The holidays – time for peace on earth and goodwill to all people, warm fireplaces and mugs of cocoa – enough of that.  Back to the real world.  Especially for the poor and unemployed.

Because, as you may have heard, emergency unemployment insurance authorization has run out.  The Washington Post’s Brad Plummer, on the“Wonkblog”, featured a comprehensive breakdown of just what is going on here, as well as the important facts of this crisis.  As of December 28, there is a strict limit of 26 weeks to collect unemployment.  In some states,  this already low bar may be set even lower.  Nearly 1.3 million people have lost their benefits as of the end of December, and almost 4.9 million will lose them by the end of 2014.  Earlier this week, the Senate overcame a filibuster – just barely – to begin debate on a bill to temporarily extend these benefits.  It is unclear if it will even pass the Senate, and is likely to be ignored by a Republican-controlled House.  Unfortunately, the issue of assistance to the long-term unemployed has become political theater, a way to score points, rather than a policy calculated to help those in need.
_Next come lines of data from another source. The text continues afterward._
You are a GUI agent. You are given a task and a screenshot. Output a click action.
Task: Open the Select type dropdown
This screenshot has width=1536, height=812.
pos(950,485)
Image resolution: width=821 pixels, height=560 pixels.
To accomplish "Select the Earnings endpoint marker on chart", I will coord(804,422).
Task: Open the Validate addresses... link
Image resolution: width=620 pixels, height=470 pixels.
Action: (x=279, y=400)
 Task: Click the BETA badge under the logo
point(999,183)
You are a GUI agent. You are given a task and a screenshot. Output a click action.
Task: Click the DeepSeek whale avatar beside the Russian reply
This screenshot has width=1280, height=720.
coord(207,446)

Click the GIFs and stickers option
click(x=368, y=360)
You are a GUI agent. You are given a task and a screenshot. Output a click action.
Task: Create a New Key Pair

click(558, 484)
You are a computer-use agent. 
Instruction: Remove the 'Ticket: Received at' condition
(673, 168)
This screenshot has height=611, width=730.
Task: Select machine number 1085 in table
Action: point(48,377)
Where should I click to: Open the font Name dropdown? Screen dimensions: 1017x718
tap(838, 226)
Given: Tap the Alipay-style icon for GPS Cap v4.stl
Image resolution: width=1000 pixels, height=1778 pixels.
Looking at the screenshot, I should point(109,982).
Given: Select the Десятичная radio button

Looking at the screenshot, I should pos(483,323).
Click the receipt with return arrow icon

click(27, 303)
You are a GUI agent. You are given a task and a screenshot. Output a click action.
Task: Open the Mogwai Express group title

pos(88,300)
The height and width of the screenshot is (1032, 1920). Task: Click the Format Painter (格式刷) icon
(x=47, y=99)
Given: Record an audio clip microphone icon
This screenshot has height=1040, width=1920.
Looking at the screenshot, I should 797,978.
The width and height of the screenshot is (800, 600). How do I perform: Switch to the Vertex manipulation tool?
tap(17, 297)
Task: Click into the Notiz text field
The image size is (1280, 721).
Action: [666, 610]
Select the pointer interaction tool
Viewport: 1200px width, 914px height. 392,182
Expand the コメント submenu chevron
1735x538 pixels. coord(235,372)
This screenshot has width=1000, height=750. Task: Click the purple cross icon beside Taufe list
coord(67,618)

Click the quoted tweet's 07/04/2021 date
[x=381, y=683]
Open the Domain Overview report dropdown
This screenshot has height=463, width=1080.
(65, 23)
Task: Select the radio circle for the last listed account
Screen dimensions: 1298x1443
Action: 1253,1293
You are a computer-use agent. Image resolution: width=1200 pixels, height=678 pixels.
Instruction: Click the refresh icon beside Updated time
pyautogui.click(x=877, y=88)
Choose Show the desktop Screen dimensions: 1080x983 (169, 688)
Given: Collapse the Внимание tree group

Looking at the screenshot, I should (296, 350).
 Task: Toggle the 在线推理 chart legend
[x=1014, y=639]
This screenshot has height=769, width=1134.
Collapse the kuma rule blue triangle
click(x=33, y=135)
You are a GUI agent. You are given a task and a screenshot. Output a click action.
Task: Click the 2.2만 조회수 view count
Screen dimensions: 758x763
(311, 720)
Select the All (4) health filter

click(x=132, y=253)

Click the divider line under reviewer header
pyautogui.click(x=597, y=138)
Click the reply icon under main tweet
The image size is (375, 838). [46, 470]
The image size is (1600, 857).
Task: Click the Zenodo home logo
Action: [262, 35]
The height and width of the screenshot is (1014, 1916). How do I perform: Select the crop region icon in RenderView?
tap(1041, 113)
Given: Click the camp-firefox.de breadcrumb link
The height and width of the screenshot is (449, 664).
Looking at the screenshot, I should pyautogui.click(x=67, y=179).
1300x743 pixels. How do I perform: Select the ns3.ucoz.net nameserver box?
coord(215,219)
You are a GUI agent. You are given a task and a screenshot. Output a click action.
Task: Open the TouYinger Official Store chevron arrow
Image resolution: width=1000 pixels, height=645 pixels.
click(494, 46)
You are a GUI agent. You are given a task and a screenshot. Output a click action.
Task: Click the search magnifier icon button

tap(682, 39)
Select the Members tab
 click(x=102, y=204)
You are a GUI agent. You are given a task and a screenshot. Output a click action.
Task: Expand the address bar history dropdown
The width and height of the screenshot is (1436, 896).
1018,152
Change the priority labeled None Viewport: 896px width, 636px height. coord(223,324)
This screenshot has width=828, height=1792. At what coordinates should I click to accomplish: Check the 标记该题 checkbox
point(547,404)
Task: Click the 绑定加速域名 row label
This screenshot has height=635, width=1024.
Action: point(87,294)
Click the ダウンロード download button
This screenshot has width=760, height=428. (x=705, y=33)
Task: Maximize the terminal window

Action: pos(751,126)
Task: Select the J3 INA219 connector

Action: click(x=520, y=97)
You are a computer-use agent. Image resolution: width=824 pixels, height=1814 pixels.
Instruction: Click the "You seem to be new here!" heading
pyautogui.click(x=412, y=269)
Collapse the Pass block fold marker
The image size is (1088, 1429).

Now, unemployment was never meant to be a permanent handout.  It was designed to aid people who lose their job while they transition to a new job.  Yet, as The Economist notes, long-term unemployment is a new reality — a “dark shadow” — that few policy makers have been ready to acknowledge.    The Center on Budget and Policy Priorities notes that the United States is still facing a jobs emergency.  And, as Jason Linkins notes, there are significant worries regarding what this means for the American economy. A transformation is going on in the labor pool, one that treating the long-term unemployed in the same fashion simply does not address.

Moreover, as Evan Soltas discovered, cutting unemployment insurance is not a good way to spur greater employment.  Take the example of North Carolina.  That state cut its unemployment insurance severely last year, even before the current cuts were mandated, and the result was not more jobs or higher employment:

North Carolina’s labor force began to shrink. The state is experiencing the largest labor-force contraction it’s ever seen — 77,000 fewer people were working or searching for work this October than a year ago. This should, but won’t, settle a partisan debate. Cutting unemployment insurance apparently hasn’t encouraged the unemployed to look harder for work: It has caused them to drop out of the labor force altogether.

The burden to support them, then, falls to private charities, food pantries, and what Soltas terms the “safety net of the safety net.”  Already strained networks are strained past the breaking point.

Reasonable minds may disagree on the best way to address questions of economic and social inequality.  There are multiple ways to address the problems facing the long-term unemployed.  And those might involve reforming or reworking the unemployment insurance.  However, doing that requires something comprehensive.  To simply allow millions to lose the only source of income they might have while they try to find a new job, to simply allow them to slide even further down the ladder, without anything else – well, that is just cruel.